Gastroösophagealer Reflux (GERD) bezeichnet den krankhaften Rückfluss von Magensäure in die Speiseröhre. Während gelegentliches Sodbrennen weit verbreitet ist, handelt es sich bei GERD um eine chronische Erkrankung, die unbehandelt zu ernsthaften Komplikationen führen kann - von Speiseröhrenentzündung (Ösophagitis) bis hin zu Gewebeveränderungen (Barrett-Ösophagus).

In Österreich leiden schätzungsweise 15–20 % der Bevölkerung an regelmäßigem Reflux. Die meisten werden mit Protonenpumpenhemmern (PPI) wie Pantoprazol oder Omeprazol behandelt. Doch für einen Teil der Betroffenen reichen Medikamente nicht aus - oder verursachen langfristig Nebenwirkungen. Hier kommt die chirurgische Therapie ins Spiel.
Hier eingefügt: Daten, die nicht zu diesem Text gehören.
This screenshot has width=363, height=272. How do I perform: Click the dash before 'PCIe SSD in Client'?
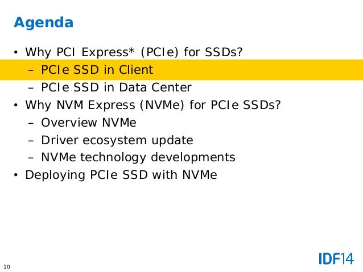31,70
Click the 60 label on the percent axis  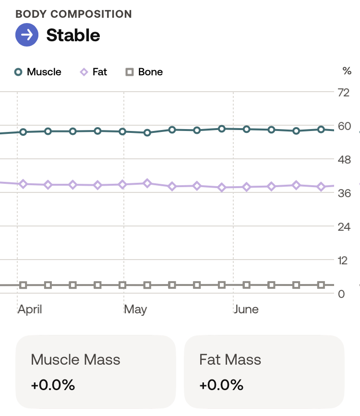(x=345, y=126)
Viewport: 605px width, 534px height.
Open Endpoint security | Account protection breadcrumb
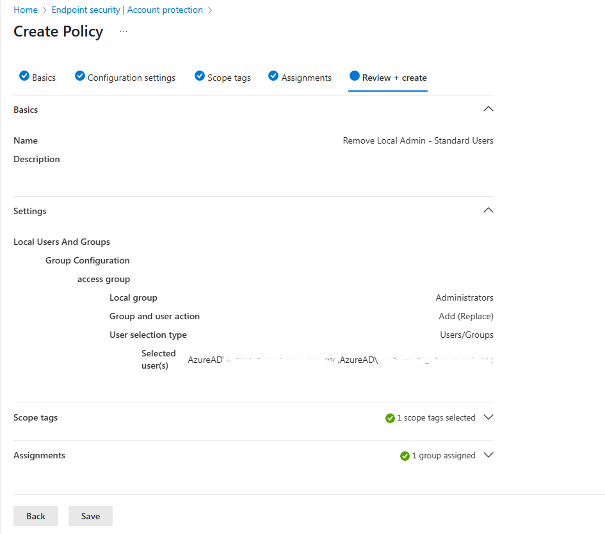[127, 10]
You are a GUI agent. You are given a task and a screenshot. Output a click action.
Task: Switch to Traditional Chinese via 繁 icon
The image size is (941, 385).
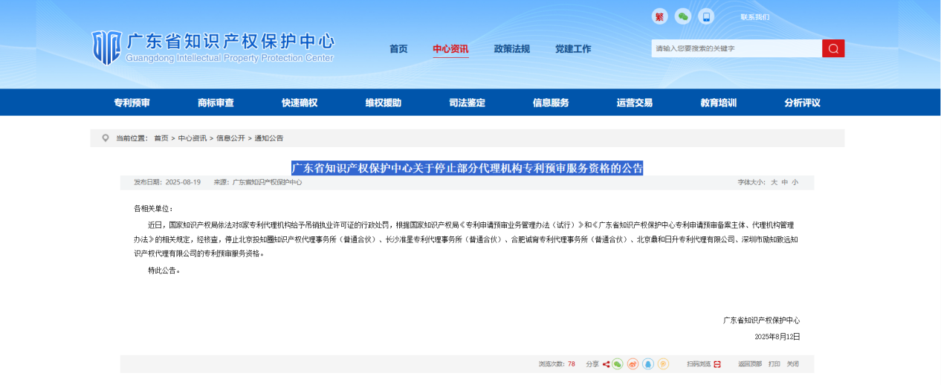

Wann ist eine Reflux-Operation sinnvoll?

Nicht jeder Reflux muss operiert werden. Eine chirurgische Therapie wird empfohlen, wenn:

  • Medikamente nicht ausreichend wirken: Trotz optimaler PPI-Therapie bestehen weiterhin Beschwerden wie Sodbrennen, Rückfluss oder Husten
  • Nebenwirkungen der Langzeitmedikation: PPI können bei langfristiger Einnahme zu Vitamin-B12-Mangel, Osteoporose, Nierenproblemen und Magnesiummangel führen
  • Große Hiatushernie: Ein Zwerchfellbruch, durch den der Magen in den Brustkorb gleitet, verursacht mechanischen Reflux, der medikamentös nicht lösbar ist
  • Volumenreflux: Rückfluss von Mageninhalt (nicht nur Säure), der durch PPI nicht behoben wird
  • Wunsch nach medikamentenfreiem Leben: Besonders jüngere PatientInnen, die keine jahrzehntelange Medikamenteneinnahme wünschen

Diagnostik vor der Operation

Vor einer Reflux-Operation ist eine gründliche Diagnostik essenziell, um die richtige Indikation und das optimale Verfahren zu wählen. In der Praxis von Prof. Prager umfasst die Abklärung:

  • Gastroskopie: Beurteilung der Speiseröhre, des Mageneingangs und möglicher Hernien
  • pH-Metrie/Impedanzmessung: 24-Stunden-Messung des Säure- und Volumenreflux
  • Manometrie: Messung der Speiseröhrenbeweglichkeit zur Planung der OP-Technik
  • Bildgebung: CT oder Breischluck bei Verdacht auf große Hernien

Chirurgische Verfahren bei Reflux

Laparoskopische Fundoplikation

Die Fundoplikation ist die Standardoperation bei GERD. Dabei wird der obere Teil des Magens (Fundus) als Manschette um den unteren Speiseröhrenabschnitt gelegt, um den natürlichen Verschlussmechanismus wiederherzustellen. Es gibt zwei Hauptvarianten:

  • Nissen-Fundoplikation (360°): Vollständige Umwicklung - stärkster Anti-Reflux-Effekt, kann aber zu Schluckbeschwerden führen
  • Toupet-Fundoplikation (270°): Teilweise Umwicklung - geringeres Risiko für Schluckbeschwerden bei vergleichbarer Wirksamkeit

Der Eingriff wird minimalinvasiv per Laparoskopie durchgeführt und dauert etwa 60–90 Minuten. Die meisten PatientInnen können nach 1–2 Nächten das Krankenhaus verlassen.

Hiatushernie-Versorgung

Häufig liegt dem Reflux eine Hiatushernie (Zwerchfellbruch) zugrunde. Dabei gleitet ein Teil des Magens durch die Zwerchfellöffnung in den Brustkorb. Die chirurgische Versorgung umfasst die Rückverlagerung des Magens, den Verschluss der vergrößerten Zwerchfellöffnung (Hiatoplastik) und gegebenenfalls eine Netzverstärkung bei großen Hernien.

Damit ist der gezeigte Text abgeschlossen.